Prescriptions written by medical students must be countersigned by a
staff physician. The Physician’s name
must be legibly printed or stamped on the prescription in addition to the
signature. The outpatient pharmacy is open 8:00 - 19:00 Monday through Friday
and 9:00 - 15:00 Saturday and Sunday and most holidays.
CONTROLLED SUBSTANCES: Schedule II prescriptions must be written on green blanks.
All other prescriptions, including Schedule III, IV and V are to be written on
University of Kansas Hospital colored prescription blanks labeled "Not
Valid for Schedule II Prescriptions". All prescriptions written for
controlled Substances (Schedule II - Schedule V) MUST be written by a physician possessing a
Drug Enforcement Administration (DEA) registration number. All new staff must sign a signature card to
be maintained in the outpatient pharmacy.
All prescriptions written for Controlled Substances must bear the name
and address of the patient, the current date and the DEA number. Refills on
Schedule II prescriptions are not permitted.

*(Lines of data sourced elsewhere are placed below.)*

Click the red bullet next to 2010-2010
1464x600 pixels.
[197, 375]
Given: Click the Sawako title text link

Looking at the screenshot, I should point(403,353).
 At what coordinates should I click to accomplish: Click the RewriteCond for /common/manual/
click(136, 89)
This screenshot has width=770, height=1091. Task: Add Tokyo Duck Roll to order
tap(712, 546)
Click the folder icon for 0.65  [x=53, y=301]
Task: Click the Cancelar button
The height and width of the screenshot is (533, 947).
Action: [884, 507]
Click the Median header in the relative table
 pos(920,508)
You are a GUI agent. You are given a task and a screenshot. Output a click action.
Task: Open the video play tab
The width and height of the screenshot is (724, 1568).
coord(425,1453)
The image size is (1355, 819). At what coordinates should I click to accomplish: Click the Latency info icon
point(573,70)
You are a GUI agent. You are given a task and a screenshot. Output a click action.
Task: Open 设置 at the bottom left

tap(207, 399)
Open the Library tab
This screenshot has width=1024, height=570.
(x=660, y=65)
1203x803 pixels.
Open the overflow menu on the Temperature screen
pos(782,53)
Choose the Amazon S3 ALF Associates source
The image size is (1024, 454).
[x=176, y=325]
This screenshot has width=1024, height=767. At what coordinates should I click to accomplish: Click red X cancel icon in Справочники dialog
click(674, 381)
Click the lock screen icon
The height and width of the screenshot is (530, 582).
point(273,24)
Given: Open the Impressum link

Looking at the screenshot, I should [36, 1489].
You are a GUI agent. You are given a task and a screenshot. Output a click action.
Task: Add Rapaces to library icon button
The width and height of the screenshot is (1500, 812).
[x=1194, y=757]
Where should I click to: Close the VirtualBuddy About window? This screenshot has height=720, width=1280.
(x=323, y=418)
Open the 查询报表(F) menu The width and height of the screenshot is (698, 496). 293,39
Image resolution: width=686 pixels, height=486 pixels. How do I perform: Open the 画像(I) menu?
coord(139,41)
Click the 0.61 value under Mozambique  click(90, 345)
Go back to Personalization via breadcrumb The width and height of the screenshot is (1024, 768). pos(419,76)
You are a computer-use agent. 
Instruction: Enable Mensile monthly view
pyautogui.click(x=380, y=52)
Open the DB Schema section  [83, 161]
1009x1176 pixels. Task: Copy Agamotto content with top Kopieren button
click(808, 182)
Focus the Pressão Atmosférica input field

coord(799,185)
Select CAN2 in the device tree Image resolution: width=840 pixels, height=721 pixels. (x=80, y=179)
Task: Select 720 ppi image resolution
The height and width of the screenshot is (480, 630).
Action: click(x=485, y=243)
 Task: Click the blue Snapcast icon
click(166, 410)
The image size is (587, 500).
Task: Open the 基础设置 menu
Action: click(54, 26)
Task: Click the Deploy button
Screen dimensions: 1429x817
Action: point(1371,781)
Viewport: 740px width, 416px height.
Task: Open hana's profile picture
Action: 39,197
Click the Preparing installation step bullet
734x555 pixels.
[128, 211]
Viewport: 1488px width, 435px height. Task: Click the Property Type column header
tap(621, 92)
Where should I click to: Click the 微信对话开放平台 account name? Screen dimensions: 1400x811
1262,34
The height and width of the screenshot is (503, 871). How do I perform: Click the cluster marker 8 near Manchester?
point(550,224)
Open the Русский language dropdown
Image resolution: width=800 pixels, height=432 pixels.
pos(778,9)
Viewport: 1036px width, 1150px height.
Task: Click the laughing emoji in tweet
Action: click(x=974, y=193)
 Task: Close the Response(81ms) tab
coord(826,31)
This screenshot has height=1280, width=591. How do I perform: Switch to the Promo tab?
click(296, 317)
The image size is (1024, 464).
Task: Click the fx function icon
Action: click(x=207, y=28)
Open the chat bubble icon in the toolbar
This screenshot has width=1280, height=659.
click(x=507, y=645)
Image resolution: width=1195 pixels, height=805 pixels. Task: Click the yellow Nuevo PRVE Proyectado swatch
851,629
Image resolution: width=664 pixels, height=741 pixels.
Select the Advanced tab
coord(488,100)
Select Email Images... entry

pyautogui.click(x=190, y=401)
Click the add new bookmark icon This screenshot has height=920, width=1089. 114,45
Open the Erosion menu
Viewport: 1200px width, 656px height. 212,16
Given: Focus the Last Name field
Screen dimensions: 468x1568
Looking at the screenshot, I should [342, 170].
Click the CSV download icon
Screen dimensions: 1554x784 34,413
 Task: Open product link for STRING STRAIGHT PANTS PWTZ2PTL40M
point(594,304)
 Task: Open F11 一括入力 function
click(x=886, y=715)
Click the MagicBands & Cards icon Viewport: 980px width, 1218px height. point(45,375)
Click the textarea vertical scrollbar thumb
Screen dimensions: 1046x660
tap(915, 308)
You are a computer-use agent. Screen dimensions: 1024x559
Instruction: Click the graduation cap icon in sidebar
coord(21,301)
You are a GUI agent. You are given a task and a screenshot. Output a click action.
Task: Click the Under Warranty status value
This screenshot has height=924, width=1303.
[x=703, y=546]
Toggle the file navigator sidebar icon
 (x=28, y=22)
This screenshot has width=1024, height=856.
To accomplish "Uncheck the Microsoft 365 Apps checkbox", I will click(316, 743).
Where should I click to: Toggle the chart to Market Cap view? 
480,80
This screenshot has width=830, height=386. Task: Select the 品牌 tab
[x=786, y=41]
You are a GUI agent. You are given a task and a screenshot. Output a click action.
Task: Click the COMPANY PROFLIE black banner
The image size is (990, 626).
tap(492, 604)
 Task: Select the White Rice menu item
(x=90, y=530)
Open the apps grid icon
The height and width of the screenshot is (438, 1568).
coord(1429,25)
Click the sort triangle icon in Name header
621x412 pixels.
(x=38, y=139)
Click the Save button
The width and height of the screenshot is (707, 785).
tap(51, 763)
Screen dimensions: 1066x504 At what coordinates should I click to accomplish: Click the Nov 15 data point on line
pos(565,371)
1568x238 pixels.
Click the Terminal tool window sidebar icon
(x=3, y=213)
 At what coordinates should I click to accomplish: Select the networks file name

DISMISSAL PRESCRIPTIONS: Prescriptions for
dismissal medications should be written on the Take
Home Medication Form. Keep in mind that the patient may already have sufficient quantities
of maintenance medications at home and additional quantities will not be
reimbursed by prescription plans. The
physician must print the patient information, diagnosis, and physician’s
name. A signature is required for each
prescription and the DEA number must be included on any prescriptions for
controlled substances. As a convenience, patients may have take home medications
filled in the University of Kansas Hospital Outpatient Pharmacy by faxing the
order form to ext. 82385. Patients will be expected to provide any prescription
insurance information, co-payments required by their prescription plan or the
full prescription amount at the time of service. The second copy of the form will stay in the patient's chart and
the original copy is exchanged for the medications at the University of Kansas
Hospital Outpatient Pharmacy or taken by the patient to the pharmacy of their
choice. Writing
prescriptions 24 hours prior to discharge prevents a long wait for patients ready to go home and
allows time to resolve financial issues that may arise.